The Bank of England’s Martin Weale signalled that he is not yet ready to vote for an interest rate cut in what will be his final meeting as a member of the Monetary Policy Committee. Weale said there had been no indication that consumers or businesses were “panic-struck” in the aftermath of the Referendum. However, this contrasts with most of the other MPC members who expect a rate cut in August. Also, Chief Economist Andy Haldane on Friday called for a stimulus package including a rate cut. With Prime Minister Theresa May indicating that she plans to wait until 2017 before triggering the formal EU exit procedure, companies’ investment decisions could be delayed for some time, and consumer confidence may be affected. Markets have yet to see any major data reflecting the state of the economy since the Brexit vote. The U.K.’s statistics office says that inflation figures due on Aug. 16th will be the first to show how the country is faring since the referendum.
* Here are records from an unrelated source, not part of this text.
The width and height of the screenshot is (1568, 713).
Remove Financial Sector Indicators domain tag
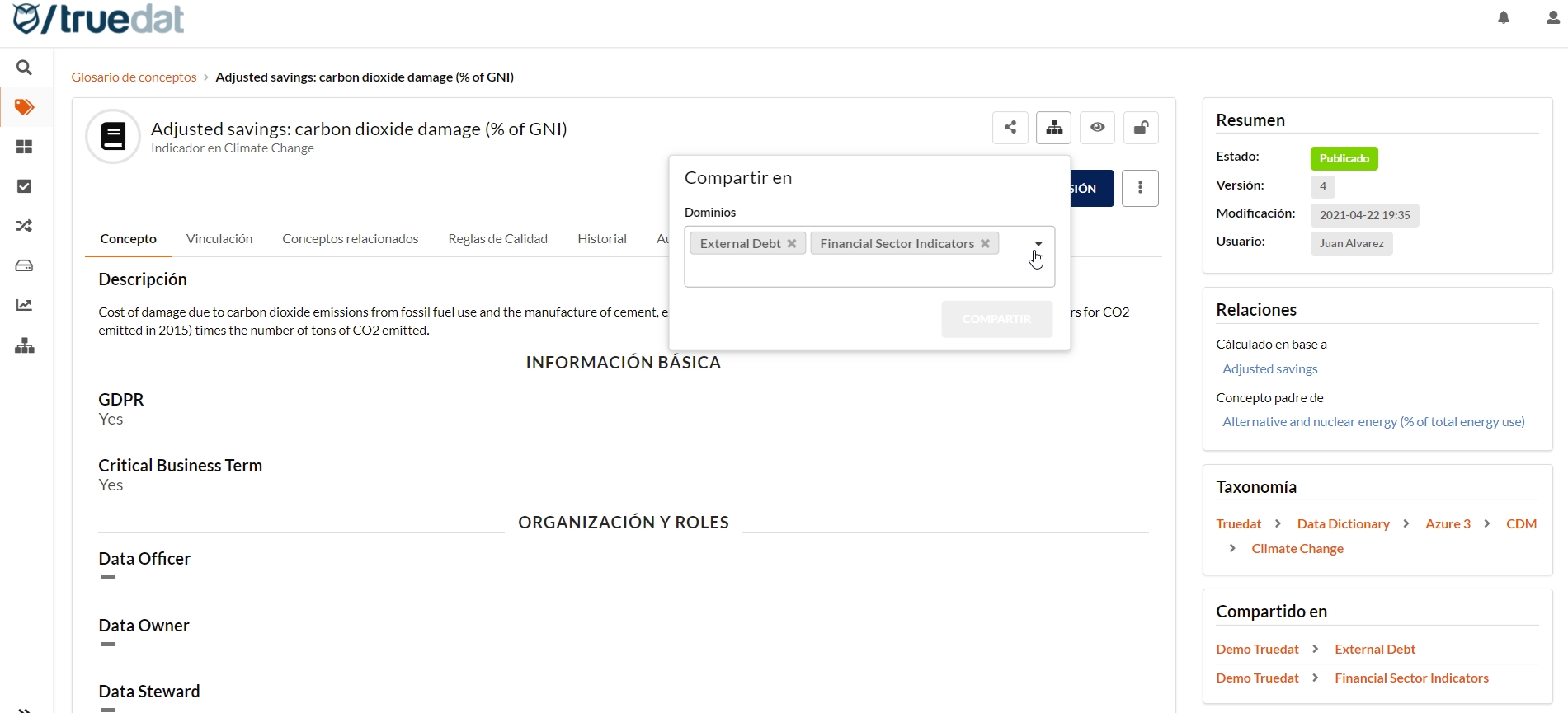[x=985, y=244]
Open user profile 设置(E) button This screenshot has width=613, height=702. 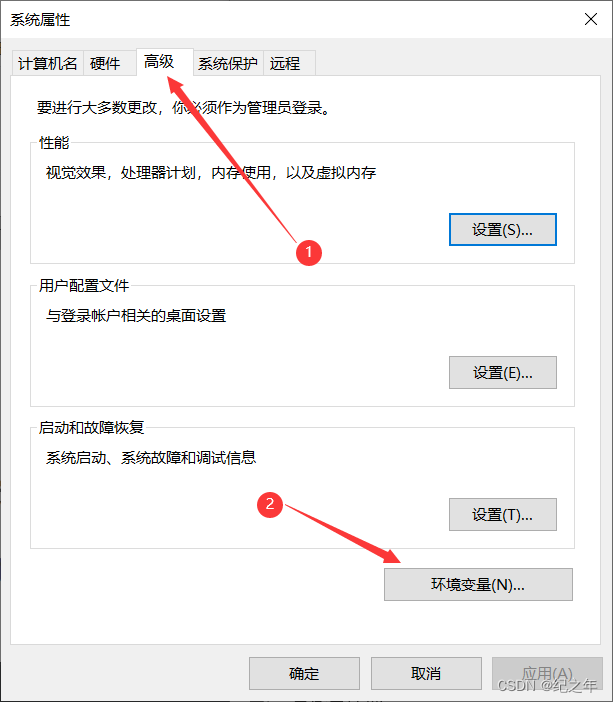pyautogui.click(x=503, y=372)
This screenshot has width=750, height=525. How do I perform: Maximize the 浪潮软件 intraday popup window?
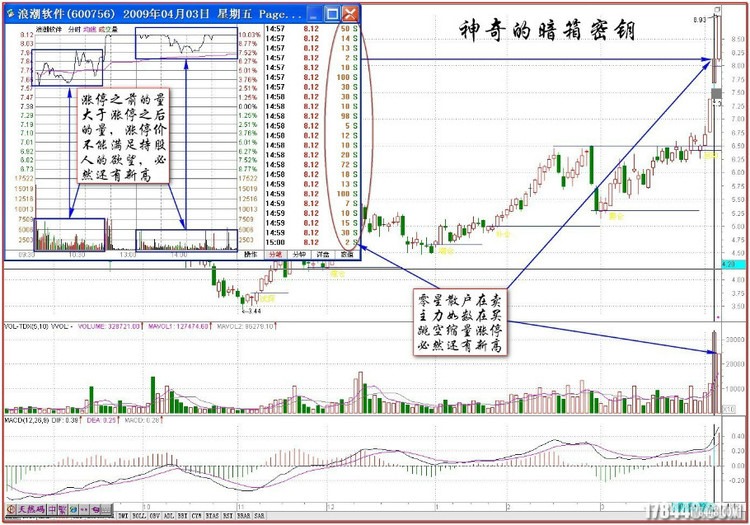(x=332, y=14)

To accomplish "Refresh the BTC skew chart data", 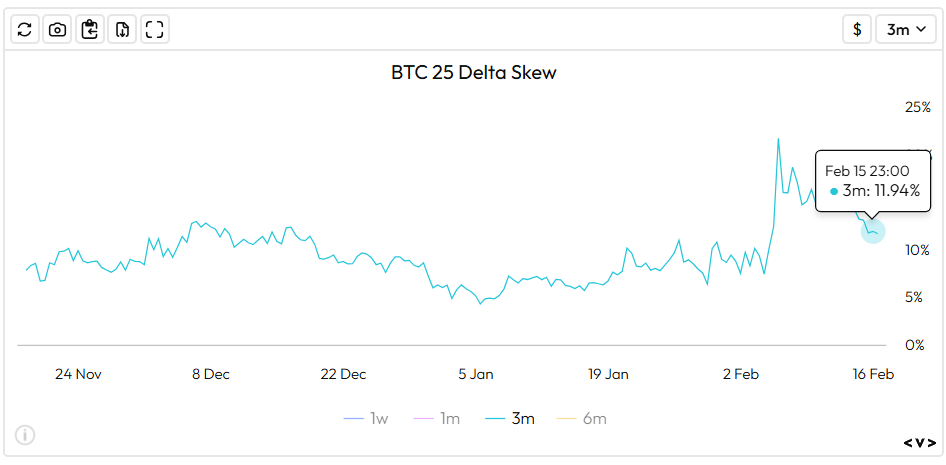I will click(x=25, y=29).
The U.K. is also running a large current account deficit, equivalent to 5.4% of gross domestic product, compared to a surplus across the EU. This is amongst the highest in the developed world, and investors are worried that Britain will face a recession in coming quarters and will find it increasingly hard to finance its deficit. The Pound fell against a host of its major counterparts after the International Monetary Fund slashed its forecast for UK growth next year after warning that the decision to leave the EU has damaged the British economy’s short-term prospects and “thrown a spanner in the works” of the global recovery.
Next year, the IMF believes that the UK will experience similar growth rates to Germany – the Eurozone economy most affected by the Brexit-induced slowdown – and France. The update to the World Economic Outlook said there was a risk that the impact of the UK’s decision to leave the EU could prove to be worse than expected. Sterling rose against the euro and a broadly stronger dollar on Wednesday after a Bank of England survey showed no clear evidence of a slowing of economic activity after last month's Brexit vote. Again as with Tuesday’s inflation figure, the pound edged higher off the back of the positive data, however any gains that were made were very much short lived as the pound quickly retraced back down as investors are selling of any gains in sterling in the expectation that sooner or later the economy will slow substantially. Many analysts now believe that the UK economy is shrinking, following Friday’s release of the broadest survey of business activity and confidence since last month's Referendum. The preliminary, Markit survey of purchasing managers, executives who make spending decisions at 1,250 big firms fell by the most in its 20-year history. It was consistent with an economy contracting 0.4 percent in the third quarter, contrasting with an actual reading of plus 0.4 percent in the first quarter. The Bank of England has been clear that easing monetary policy before the end of 2016 may be necessary. The Markit PMIs, which give an early indication of how gross domestic product is likely to perform, suggest the 1.8 trillion pound UK economy is shrinking faster than at any time since the aftermath of the global financial crisis. It showed the services sector - one of the few British growth drivers - has been hit especially hard by Brexit, with orders plunging and confidence crumbling. The slump is the strongest evidence yet that the vote to move out of Europe is dragging the world’s fifth largest economy into recession.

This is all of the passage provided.